-- Material supplied follows --

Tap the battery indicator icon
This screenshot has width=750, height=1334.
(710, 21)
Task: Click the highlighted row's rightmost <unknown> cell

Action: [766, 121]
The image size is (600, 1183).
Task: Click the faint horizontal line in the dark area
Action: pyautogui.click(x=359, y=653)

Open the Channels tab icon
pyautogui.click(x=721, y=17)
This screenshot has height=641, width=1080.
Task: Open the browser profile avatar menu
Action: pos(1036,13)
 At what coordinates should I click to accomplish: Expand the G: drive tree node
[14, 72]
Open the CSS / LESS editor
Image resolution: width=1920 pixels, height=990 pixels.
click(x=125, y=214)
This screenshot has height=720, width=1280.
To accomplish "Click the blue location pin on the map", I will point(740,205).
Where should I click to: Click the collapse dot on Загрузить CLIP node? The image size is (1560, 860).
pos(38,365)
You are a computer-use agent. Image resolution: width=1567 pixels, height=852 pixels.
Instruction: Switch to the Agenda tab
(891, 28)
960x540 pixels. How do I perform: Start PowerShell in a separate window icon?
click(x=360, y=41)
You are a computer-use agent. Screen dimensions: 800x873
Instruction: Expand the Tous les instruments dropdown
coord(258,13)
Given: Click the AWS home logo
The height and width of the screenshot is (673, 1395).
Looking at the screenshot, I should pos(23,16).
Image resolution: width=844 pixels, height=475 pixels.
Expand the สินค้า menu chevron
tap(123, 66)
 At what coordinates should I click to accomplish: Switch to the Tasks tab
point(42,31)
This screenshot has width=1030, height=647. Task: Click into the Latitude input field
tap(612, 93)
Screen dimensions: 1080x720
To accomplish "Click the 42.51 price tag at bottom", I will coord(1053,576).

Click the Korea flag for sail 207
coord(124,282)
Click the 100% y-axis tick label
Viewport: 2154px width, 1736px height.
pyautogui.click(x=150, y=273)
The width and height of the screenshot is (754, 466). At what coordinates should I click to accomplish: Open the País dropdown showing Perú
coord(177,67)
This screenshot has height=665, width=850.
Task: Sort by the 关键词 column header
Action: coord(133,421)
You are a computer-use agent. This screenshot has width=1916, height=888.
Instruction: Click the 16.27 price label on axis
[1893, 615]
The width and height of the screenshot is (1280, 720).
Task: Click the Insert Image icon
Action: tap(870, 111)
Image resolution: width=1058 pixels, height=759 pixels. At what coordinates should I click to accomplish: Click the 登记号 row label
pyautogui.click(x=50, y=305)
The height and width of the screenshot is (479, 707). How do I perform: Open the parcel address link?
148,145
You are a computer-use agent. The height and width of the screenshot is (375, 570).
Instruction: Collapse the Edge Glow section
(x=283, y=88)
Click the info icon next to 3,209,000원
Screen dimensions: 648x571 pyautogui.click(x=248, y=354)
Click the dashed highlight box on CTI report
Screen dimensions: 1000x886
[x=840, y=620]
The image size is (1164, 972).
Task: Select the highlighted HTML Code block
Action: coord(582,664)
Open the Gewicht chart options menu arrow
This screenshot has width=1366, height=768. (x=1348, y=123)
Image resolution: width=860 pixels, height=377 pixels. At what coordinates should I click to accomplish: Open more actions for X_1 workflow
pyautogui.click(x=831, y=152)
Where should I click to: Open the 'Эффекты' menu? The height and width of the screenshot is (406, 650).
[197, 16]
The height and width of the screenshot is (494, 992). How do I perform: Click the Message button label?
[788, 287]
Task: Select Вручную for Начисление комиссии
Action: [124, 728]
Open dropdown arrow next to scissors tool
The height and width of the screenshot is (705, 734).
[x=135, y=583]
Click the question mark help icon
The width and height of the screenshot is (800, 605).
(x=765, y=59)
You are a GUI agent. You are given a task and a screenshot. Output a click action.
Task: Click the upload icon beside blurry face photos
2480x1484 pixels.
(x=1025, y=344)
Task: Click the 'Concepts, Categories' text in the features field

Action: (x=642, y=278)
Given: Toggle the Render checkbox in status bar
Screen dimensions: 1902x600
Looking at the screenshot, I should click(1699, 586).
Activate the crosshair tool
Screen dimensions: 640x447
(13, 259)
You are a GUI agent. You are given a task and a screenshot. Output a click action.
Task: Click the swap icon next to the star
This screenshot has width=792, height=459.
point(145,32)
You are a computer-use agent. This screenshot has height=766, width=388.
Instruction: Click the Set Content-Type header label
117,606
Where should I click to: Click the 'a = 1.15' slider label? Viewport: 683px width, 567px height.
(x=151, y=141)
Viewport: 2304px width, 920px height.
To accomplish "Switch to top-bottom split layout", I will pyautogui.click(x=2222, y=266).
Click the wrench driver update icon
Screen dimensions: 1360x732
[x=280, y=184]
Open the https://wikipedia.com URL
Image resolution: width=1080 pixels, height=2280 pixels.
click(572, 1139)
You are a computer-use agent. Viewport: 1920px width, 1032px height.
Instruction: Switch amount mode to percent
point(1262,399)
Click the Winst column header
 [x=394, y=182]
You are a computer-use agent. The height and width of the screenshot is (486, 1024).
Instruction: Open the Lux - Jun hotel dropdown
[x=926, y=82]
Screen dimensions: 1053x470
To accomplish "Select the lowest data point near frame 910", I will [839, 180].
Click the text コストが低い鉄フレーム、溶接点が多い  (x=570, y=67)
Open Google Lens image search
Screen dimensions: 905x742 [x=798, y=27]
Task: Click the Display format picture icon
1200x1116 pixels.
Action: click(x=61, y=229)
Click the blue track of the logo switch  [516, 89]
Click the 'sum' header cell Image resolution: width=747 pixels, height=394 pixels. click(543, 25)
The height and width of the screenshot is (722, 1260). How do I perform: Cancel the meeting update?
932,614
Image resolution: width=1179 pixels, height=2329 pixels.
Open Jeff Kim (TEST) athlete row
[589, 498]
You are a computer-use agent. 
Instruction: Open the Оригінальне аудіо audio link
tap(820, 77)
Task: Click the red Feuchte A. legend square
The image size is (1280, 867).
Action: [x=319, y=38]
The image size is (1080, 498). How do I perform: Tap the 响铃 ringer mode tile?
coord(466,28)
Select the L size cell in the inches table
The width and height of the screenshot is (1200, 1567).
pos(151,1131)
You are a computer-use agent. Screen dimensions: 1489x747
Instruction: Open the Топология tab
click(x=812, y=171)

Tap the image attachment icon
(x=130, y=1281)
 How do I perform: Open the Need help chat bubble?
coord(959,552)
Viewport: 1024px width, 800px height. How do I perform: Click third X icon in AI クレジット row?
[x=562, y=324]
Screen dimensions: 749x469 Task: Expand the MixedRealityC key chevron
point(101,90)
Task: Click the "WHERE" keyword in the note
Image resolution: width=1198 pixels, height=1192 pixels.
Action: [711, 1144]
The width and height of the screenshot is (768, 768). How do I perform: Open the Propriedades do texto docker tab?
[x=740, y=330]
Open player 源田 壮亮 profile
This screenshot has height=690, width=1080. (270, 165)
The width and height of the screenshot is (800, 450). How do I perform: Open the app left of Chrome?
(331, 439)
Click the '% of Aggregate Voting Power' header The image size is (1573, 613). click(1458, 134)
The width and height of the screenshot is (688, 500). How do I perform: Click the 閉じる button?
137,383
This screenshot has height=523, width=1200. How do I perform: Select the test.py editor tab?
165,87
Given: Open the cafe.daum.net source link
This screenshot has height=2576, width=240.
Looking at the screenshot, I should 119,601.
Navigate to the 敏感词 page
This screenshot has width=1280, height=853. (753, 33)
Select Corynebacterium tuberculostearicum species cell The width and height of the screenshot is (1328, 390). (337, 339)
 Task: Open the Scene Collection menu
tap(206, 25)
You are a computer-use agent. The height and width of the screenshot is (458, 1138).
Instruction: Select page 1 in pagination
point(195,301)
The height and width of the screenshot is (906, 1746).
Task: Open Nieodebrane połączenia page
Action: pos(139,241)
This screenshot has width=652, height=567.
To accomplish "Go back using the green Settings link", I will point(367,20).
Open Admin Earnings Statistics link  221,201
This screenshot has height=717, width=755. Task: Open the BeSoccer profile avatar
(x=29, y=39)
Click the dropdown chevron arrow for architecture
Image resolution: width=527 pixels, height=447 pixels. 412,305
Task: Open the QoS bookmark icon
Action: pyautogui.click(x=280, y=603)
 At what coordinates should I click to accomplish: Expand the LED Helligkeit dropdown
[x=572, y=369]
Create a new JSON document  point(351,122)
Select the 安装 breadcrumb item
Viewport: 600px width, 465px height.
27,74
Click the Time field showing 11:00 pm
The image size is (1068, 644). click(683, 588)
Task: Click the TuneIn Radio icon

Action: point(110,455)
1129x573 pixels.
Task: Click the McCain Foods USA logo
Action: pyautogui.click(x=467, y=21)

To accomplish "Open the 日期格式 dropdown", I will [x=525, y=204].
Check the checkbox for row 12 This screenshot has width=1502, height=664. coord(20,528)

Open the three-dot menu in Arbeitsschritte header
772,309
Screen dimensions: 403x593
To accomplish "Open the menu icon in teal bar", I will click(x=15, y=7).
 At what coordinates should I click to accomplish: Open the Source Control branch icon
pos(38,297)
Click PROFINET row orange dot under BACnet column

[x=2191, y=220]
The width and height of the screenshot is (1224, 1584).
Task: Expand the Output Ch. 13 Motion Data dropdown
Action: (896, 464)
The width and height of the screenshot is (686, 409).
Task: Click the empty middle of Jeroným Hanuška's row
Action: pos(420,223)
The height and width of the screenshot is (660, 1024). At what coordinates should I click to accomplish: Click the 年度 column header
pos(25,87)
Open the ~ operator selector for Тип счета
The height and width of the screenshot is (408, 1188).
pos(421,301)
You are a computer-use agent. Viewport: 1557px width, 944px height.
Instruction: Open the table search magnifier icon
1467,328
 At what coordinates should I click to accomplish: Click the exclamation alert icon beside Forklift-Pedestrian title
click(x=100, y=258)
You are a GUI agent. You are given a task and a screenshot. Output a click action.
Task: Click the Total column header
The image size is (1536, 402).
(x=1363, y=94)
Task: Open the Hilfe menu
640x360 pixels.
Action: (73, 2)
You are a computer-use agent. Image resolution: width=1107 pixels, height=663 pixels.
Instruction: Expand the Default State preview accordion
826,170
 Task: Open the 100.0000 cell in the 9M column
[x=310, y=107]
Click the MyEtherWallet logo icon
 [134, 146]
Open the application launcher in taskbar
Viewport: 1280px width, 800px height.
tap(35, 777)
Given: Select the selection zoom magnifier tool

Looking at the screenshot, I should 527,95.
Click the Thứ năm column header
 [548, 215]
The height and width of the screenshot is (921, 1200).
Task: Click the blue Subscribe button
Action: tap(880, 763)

-- Material supplied concluded --

How to complete this task:
The expected output is a verbatim retyping of each line from the one with "Viewport: 1280px width, 800px height." to the end of the listing above, with both end lines kept and nothing added.

Completed exercise:
Viewport: 1280px width, 800px height.
tap(35, 777)
Given: Select the selection zoom magnifier tool

Looking at the screenshot, I should 527,95.
Click the Thứ năm column header
 [548, 215]
The height and width of the screenshot is (921, 1200).
Task: Click the blue Subscribe button
Action: tap(880, 763)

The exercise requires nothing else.